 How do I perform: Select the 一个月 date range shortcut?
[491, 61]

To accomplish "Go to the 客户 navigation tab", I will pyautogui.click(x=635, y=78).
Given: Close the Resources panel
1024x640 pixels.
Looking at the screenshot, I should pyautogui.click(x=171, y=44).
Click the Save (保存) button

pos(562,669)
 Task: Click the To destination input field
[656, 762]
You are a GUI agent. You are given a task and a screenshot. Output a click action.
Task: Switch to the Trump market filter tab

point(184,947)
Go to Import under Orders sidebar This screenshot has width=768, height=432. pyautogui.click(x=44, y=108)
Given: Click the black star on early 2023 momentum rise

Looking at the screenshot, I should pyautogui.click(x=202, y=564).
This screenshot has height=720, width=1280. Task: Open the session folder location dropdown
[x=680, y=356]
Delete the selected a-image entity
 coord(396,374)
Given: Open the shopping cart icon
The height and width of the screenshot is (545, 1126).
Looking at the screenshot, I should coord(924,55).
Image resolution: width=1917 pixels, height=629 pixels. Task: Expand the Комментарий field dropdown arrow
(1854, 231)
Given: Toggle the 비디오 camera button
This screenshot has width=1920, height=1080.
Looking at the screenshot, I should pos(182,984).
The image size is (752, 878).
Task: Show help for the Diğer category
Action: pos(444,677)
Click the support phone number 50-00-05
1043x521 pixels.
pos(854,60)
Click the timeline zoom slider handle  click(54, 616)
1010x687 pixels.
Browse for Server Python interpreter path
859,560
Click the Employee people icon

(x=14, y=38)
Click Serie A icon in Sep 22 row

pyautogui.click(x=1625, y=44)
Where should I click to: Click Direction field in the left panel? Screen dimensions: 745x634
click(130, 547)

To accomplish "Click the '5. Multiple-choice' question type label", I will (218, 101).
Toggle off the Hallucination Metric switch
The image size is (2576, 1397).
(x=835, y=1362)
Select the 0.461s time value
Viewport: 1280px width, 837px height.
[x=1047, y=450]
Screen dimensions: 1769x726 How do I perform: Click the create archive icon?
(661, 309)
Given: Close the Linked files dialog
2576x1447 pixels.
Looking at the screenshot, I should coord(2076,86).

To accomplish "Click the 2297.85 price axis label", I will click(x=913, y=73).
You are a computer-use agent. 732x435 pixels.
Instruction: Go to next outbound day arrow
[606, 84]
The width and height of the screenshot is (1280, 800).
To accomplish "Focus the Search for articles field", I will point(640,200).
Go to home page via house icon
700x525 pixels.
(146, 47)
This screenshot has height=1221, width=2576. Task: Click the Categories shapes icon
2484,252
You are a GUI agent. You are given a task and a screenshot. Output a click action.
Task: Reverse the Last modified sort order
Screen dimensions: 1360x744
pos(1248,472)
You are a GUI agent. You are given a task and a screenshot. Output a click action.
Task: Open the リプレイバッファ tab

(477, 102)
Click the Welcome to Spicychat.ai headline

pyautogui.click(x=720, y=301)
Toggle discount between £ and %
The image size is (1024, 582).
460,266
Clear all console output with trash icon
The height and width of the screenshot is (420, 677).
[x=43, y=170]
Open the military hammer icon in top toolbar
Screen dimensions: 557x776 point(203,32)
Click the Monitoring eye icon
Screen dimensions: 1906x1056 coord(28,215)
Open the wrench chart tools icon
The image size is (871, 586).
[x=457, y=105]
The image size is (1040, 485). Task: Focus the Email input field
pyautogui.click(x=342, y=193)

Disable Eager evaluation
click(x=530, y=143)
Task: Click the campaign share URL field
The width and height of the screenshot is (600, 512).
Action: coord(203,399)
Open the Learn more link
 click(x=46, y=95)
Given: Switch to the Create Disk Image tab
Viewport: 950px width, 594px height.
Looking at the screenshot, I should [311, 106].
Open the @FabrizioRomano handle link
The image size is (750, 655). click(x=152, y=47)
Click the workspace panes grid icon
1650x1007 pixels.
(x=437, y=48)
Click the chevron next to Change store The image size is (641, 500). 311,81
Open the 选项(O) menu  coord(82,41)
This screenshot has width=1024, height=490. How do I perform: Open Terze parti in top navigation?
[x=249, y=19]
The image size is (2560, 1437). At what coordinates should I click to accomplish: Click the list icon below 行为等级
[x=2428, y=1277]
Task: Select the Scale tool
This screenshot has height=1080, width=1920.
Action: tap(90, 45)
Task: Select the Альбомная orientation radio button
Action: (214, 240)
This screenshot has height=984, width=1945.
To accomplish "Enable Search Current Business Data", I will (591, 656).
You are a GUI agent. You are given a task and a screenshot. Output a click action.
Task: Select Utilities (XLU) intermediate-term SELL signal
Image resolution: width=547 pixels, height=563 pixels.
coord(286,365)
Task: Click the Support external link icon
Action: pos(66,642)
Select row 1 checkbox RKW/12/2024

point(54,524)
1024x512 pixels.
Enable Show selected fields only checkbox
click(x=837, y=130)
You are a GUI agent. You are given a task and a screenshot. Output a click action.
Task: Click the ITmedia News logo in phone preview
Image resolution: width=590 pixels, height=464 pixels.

+++

- _作業内容_
上記の記録を一つ残らず、一字一句変えずに複製してください。

- _回答_
 How do I perform: Select the 一个月 date range shortcut?
[491, 61]

To accomplish "Go to the 客户 navigation tab", I will pyautogui.click(x=635, y=78).
Given: Close the Resources panel
1024x640 pixels.
Looking at the screenshot, I should pyautogui.click(x=171, y=44).
Click the Save (保存) button

pos(562,669)
 Task: Click the To destination input field
[656, 762]
You are a GUI agent. You are given a task and a screenshot. Output a click action.
Task: Switch to the Trump market filter tab

point(184,947)
Go to Import under Orders sidebar This screenshot has width=768, height=432. pyautogui.click(x=44, y=108)
Given: Click the black star on early 2023 momentum rise

Looking at the screenshot, I should pyautogui.click(x=202, y=564).
This screenshot has height=720, width=1280. Task: Open the session folder location dropdown
[x=680, y=356]
Delete the selected a-image entity
 coord(396,374)
Given: Open the shopping cart icon
The height and width of the screenshot is (545, 1126).
Looking at the screenshot, I should coord(924,55).
Image resolution: width=1917 pixels, height=629 pixels. Task: Expand the Комментарий field dropdown arrow
(1854, 231)
Given: Toggle the 비디오 camera button
This screenshot has width=1920, height=1080.
Looking at the screenshot, I should pos(182,984).
The image size is (752, 878).
Task: Show help for the Diğer category
Action: pos(444,677)
Click the support phone number 50-00-05
1043x521 pixels.
pos(854,60)
Click the timeline zoom slider handle  click(54, 616)
1010x687 pixels.
Browse for Server Python interpreter path
859,560
Click the Employee people icon

(x=14, y=38)
Click Serie A icon in Sep 22 row

pyautogui.click(x=1625, y=44)
Where should I click to: Click Direction field in the left panel? Screen dimensions: 745x634
click(130, 547)

To accomplish "Click the '5. Multiple-choice' question type label", I will (218, 101).
Toggle off the Hallucination Metric switch
The image size is (2576, 1397).
(x=835, y=1362)
Select the 0.461s time value
Viewport: 1280px width, 837px height.
[x=1047, y=450]
Screen dimensions: 1769x726 How do I perform: Click the create archive icon?
(661, 309)
Given: Close the Linked files dialog
2576x1447 pixels.
Looking at the screenshot, I should coord(2076,86).

To accomplish "Click the 2297.85 price axis label", I will click(x=913, y=73).
You are a computer-use agent. 732x435 pixels.
Instruction: Go to next outbound day arrow
[606, 84]
The width and height of the screenshot is (1280, 800).
To accomplish "Focus the Search for articles field", I will point(640,200).
Go to home page via house icon
700x525 pixels.
(146, 47)
This screenshot has height=1221, width=2576. Task: Click the Categories shapes icon
2484,252
You are a GUI agent. You are given a task and a screenshot. Output a click action.
Task: Reverse the Last modified sort order
Screen dimensions: 1360x744
pos(1248,472)
You are a GUI agent. You are given a task and a screenshot. Output a click action.
Task: Open the リプレイバッファ tab

(477, 102)
Click the Welcome to Spicychat.ai headline

pyautogui.click(x=720, y=301)
Toggle discount between £ and %
The image size is (1024, 582).
460,266
Clear all console output with trash icon
The height and width of the screenshot is (420, 677).
[x=43, y=170]
Open the military hammer icon in top toolbar
Screen dimensions: 557x776 point(203,32)
Click the Monitoring eye icon
Screen dimensions: 1906x1056 coord(28,215)
Open the wrench chart tools icon
The image size is (871, 586).
[x=457, y=105]
The image size is (1040, 485). Task: Focus the Email input field
pyautogui.click(x=342, y=193)

Disable Eager evaluation
click(x=530, y=143)
Task: Click the campaign share URL field
The width and height of the screenshot is (600, 512).
Action: coord(203,399)
Open the Learn more link
 click(x=46, y=95)
Given: Switch to the Create Disk Image tab
Viewport: 950px width, 594px height.
Looking at the screenshot, I should [311, 106].
Open the @FabrizioRomano handle link
The image size is (750, 655). click(x=152, y=47)
Click the workspace panes grid icon
1650x1007 pixels.
(x=437, y=48)
Click the chevron next to Change store The image size is (641, 500). 311,81
Open the 选项(O) menu  coord(82,41)
This screenshot has width=1024, height=490. How do I perform: Open Terze parti in top navigation?
[x=249, y=19]
The image size is (2560, 1437). At what coordinates should I click to accomplish: Click the list icon below 行为等级
[x=2428, y=1277]
Task: Select the Scale tool
This screenshot has height=1080, width=1920.
Action: tap(90, 45)
Task: Select the Альбомная orientation radio button
Action: (214, 240)
This screenshot has height=984, width=1945.
To accomplish "Enable Search Current Business Data", I will (591, 656).
You are a GUI agent. You are given a task and a screenshot. Output a click action.
Task: Select Utilities (XLU) intermediate-term SELL signal
Image resolution: width=547 pixels, height=563 pixels.
coord(286,365)
Task: Click the Support external link icon
Action: pos(66,642)
Select row 1 checkbox RKW/12/2024

point(54,524)
1024x512 pixels.
Enable Show selected fields only checkbox
click(x=837, y=130)
You are a GUI agent. You are given a task and a screenshot. Output a click action.
Task: Click the ITmedia News logo in phone preview
Image resolution: width=590 pixels, height=464 pixels.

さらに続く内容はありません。